Limitations on Inlining Functions

Erik Darling takes us through a limitation to SQL Server 2019 scalar function inlining:

There’s a lot of excitement (alright, maybe I’m sort of in a bubble with these things) about SQL Server 2019 being able to inline most scalar UDFs.

But there’s a sort of weird catch with them. It’s documented, but still.

If you use GETDATE in the function, it can’t be inlined.

GETDATE() and its bretheren are non-deterministic so I figured that would be an issue. Check out the documentation for the other limitations.

Understanding Key Lookups

Monica Rathbun explains what a key lookup is in SQL Server:

One of the easiest things to fix when performance tuning queries are Key Lookups or RID Lookups. The key lookup operator occurs when the query optimizer performs an index seek against a specific table and that index does not have all of the columns needed to fulfill the result set. SQL Server is forced to go back to the clustered index using the Primary Key and retrieve the remaining columns it needs to satisfy the request.

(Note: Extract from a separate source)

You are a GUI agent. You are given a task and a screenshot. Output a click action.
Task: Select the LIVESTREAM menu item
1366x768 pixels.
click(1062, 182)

A RID lookup is the same operation but is performed on a table with no clustered index, otherwise known as a heap.  It uses a row id instead of a primary key to do the lookup.

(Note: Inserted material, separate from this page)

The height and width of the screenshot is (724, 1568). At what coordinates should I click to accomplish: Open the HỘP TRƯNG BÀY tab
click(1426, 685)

As you can see these can very expensive and can result in substantial performance hits in both I/O and CPU. Imagine a query that runs thousands of times per minute that includes one or more key lookups. This can result in tremendous overhead which is generated by these extra reads it effects the overall engine performance.

Monica’s absolutely right: key lookups can take a decent query and make it into a performance hog.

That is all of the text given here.